Os alunos britânicos do BAP são retirados em grande parte do novo Labour e da sua corte. Não menos de quatro "companheiros" do BAP e um conselheiro tornaram-se ministro no primeiro governo Blair. Os nome do novo Labour incluem Peter Mandelson, George Robertson, Baronesa Symons, Jonathan Powell (chefe de gabinete de Blair), Baronesa Scotland, Douglas Alexander, Geoff Mulgan, Matthew Taylor e David Miliband. Alguns são membros da Sociedade Fabiana e descrevem-se a si próprios como sendo "de esquerda". Trevor Philips, presidente da Comissão de Igualdade e Direitos Humanos, é outro membro. Eles objectam quanto aos boatos de "uma conspiração". A origem (mutuality) de classe ou de aspirações é simplesmente assegurada, sem ser mencionada, e o abraço cálido do poder faz o resto.

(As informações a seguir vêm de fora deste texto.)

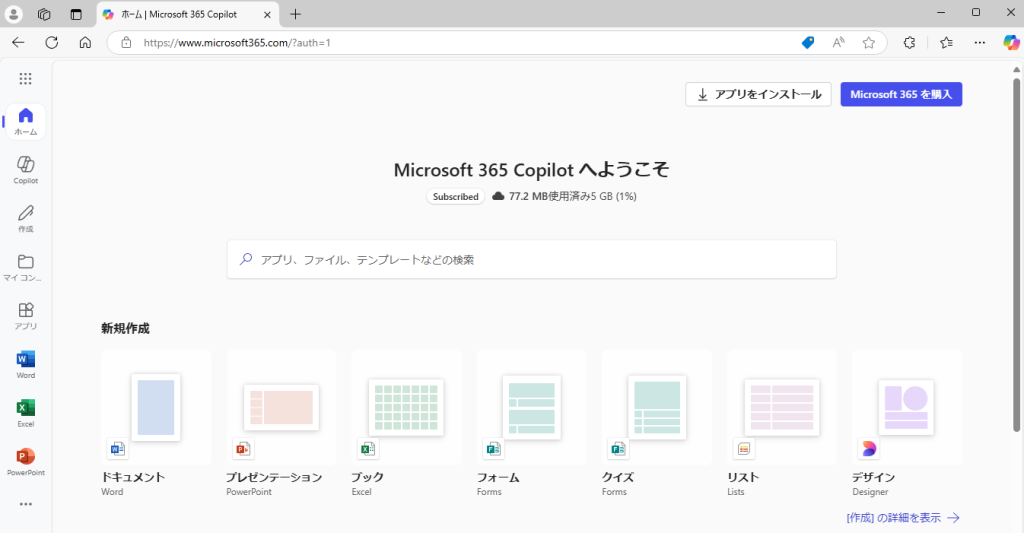Screen dimensions: 1024x533
Task: Open the app launcher waffle icon
Action: [x=25, y=79]
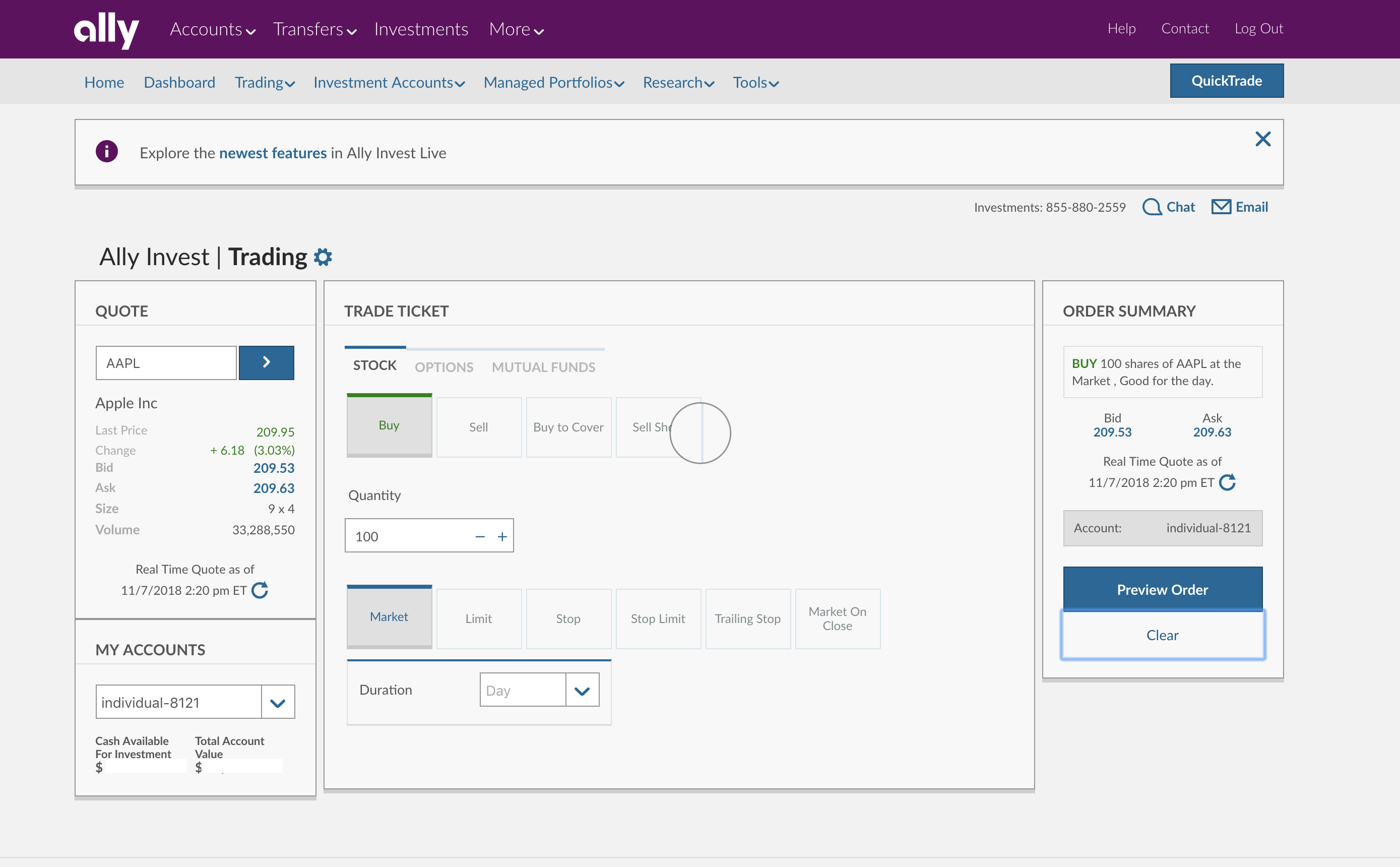Select the Sell Short order type
The width and height of the screenshot is (1400, 867).
click(x=659, y=426)
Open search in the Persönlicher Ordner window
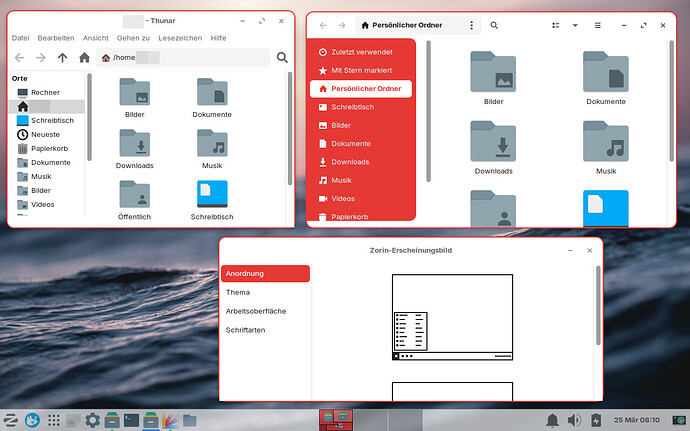 pyautogui.click(x=494, y=25)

A conferências BAP são realizadas alternadamente nos EUA e na Grã-Bretanha. A deste ano foi em Newcastle, com o tema "Fé e Justiça". Na direcção estado-unidense está Diana Negroponte, a esposa de John Negroponte, o antigo chefe da segurança nacional de Bush notório pela sua associação com a política dos esquadrões da morte na América Central. Ele seguiu outro destacado neocon, Paul Wolfowitz, o arquitecto da invasão do Iraque e desacreditado responsável do Banco Mundial. Desde 1985, "alunos" e "veteranos" do BAP tem sido reunidos por cortesia da Coca-Cola, Monsanto, Saatchi & Saatchi, Philip Morris e British Airways, dentre outras multinacionais. Nick Butler, ex-líder da BP, tem sido a luz condudora.

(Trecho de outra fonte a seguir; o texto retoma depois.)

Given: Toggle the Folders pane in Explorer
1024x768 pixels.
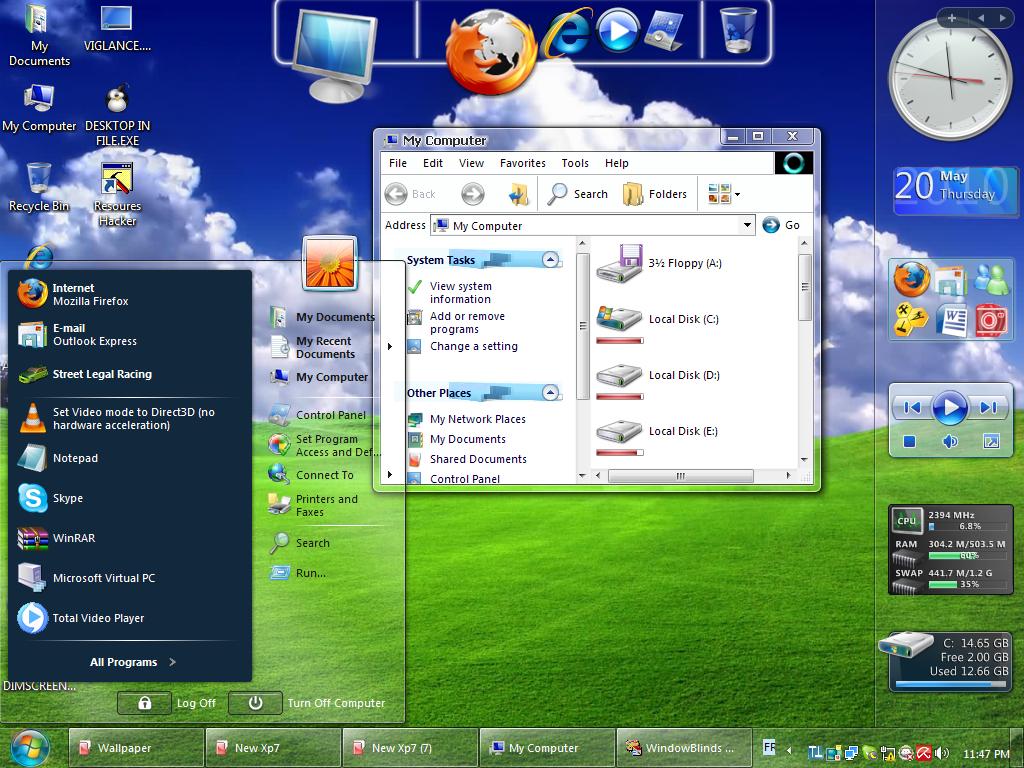Looking at the screenshot, I should point(655,194).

Para muitos, as conferências contem prazeres revivalistas afinados por técnicas americanas de RP, com jogos de administração, apresentações pessoais e uma linda revista de encerramento para aliviar dos negócios sérios. O relatório da conferência de 2002 observou: "Muitos graduados do BAP estão envolvidos directamente com instituições militares e de defesa dos EUA e do Reino Unido".

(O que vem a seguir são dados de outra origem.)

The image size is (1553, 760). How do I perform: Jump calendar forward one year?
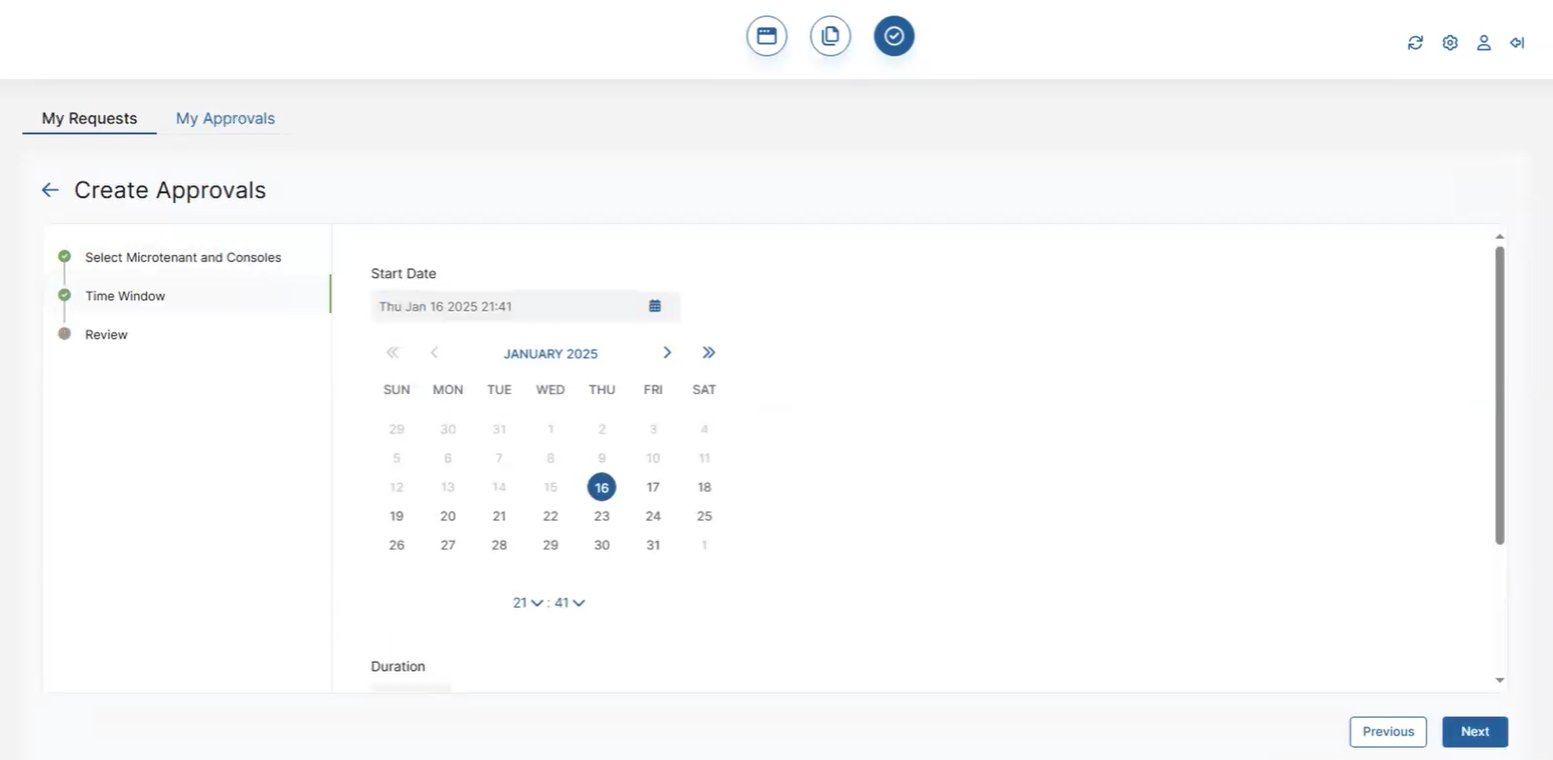pos(709,353)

O BAP raramente recebe publicidade, o que pode ter algo a ver com a alta proporção de jornalistas que são graduados. Destacados jornalistas do BAP são David Lipsey, Yasmin Alibhai-Brown e um conjunto sortido de murdochistas. A BBC está bem representada. No popular programa Today, James Naughtie, cujas emissões reflectem os seus próprios interesses transatlânticos, foi aluno desde 1989. A nova voz do Today, Evan Davis, anteriormente o cuidadoso editor de economia da BBC, é membro. E no topo do sítio web do BAP está uma fotografia do famoso locutor da BBC Jeremy Paxman, com o seu endosso. "Um meio maravilhoso de reunir uma amostragem variada de amigos transatlânticos", diz ele.